§ **PASSAGE**
_____

Kakao starts testing van-hailing service
Released under the name “Venti,” 100-or-so vans started offering services on Seoul’s streets on Wednesday at 4 p.m. The 11-passenger vans can be reserved via Kakao T, the company’s ride-hailing app. The test run won’t be visible to everyone, but only when an available Venti van is located near the app user. In this case, users that requested a ride via the app will receive a pop-up notice asking whether they would like to try the new van service.
Kakao Mobility, the subsidiary in charge of the company’s transportation services, explained that the test run is a procedure ahead of the full-fledged launch to “collect opinions from drivers and users in order to stabilize technology and improve service quality.”
The basic fare will be 4,000 won ($3) for the first 2 kilometers (1.24 miles), which is slightly more expensive than the 3,800 won for existing taxis. After 2 kilometers, the pricing per distance will vary according to timely demand, ranging from 0.8 times to double that of existing taxis. During the beta service, the pricing will be temporarily fixed at 0.8 times.
“Kakao Mobility will push efforts so that Kakao T Venti can set an exemplary example of collaboration between an ICT platform provider and the local taxi industry,” said a statement from Kakao.
In the past year, van-hailing service Tada has been the most popular new form of transportation among Korean consumers. In appearance, Venti’s service model may not seem too different to Tada, but the two fundamentally differ in that Venti’s business is based on government permits for paid ride services and licensed taxi drivers, whereas Tada is basically a rent-a-car service that sends out vans with the nearest driver.
So far, Kakao Mobility has acquired nine taxi corporations that have government permits to offer paid ride services and more than 890 taxi licenses. This strikes a stark contrast with Tada, which resists being incorporated into the existing legal framework regarding taxi services. Instead, the start-up has grounded its business on a clause in the domestic transportation law that states passenger vans can be rented with drivers.

_____

§ **ASSIGNED TASK 1**
Shorten the paragraph in the Kakao van article that begins "The basic fare will be" and keep its main facts.
§ **ASSIGNED TASK 2**
Copy the Kakao van article starting with "Kakao Mobility, the" and going on through "statement from Kakao.", putting "rate" wherever "pricing" appears.

§ **INFORMATION PROVIDED**
_____

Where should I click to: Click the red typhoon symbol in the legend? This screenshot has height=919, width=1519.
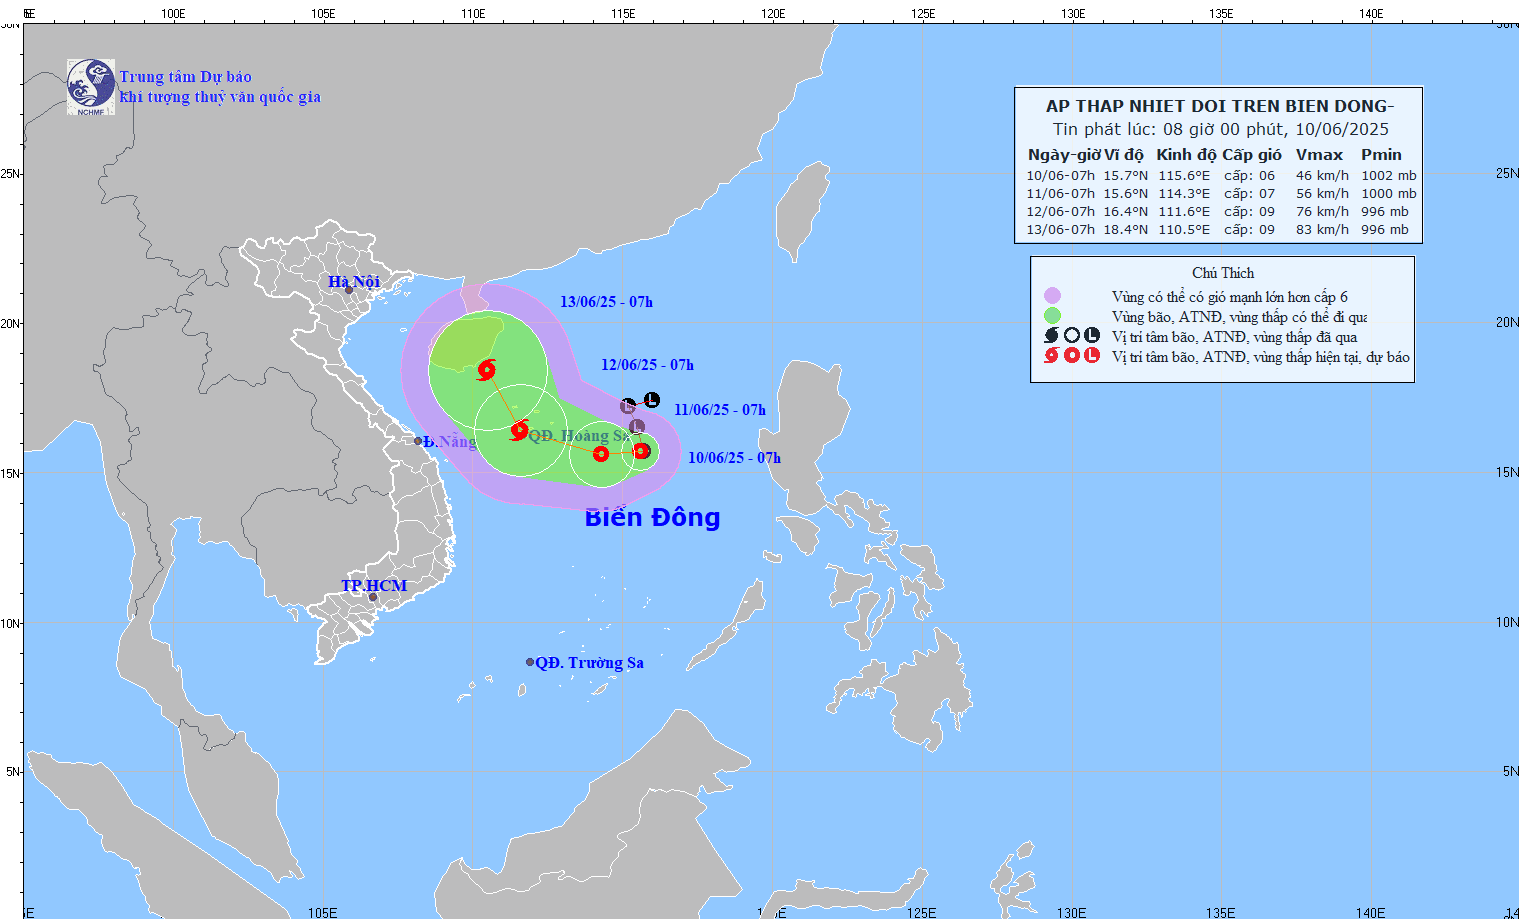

_____

§ **TASK SOLUTION 1**
Venti's basic fare is 4,000 won ($3) for the first 2 kilometers (1.24 miles), a little more than the 3,800 won for existing taxis. After that, the per-distance price will change with demand, from 0.8 times to double the taxi rate. During the beta service, it stays fixed at 0.8 times.

§ **TASK SOLUTION 2**
Kakao Mobility, the subsidiary in charge of the company’s transportation services, explained that the test run is a procedure ahead of the full-fledged launch to “collect opinions from drivers and users in order to stabilize technology and improve service quality.”
The basic fare will be 4,000 won ($3) for the first 2 kilometers (1.24 miles), which is slightly more expensive than the 3,800 won for existing taxis. After 2 kilometers, the rate per distance will vary according to timely demand, ranging from 0.8 times to double that of existing taxis. During the beta service, the rate will be temporarily fixed at 0.8 times.
“Kakao Mobility will push efforts so that Kakao T Venti can set an exemplary example of collaboration between an ICT platform provider and the local taxi industry,” said a statement from Kakao.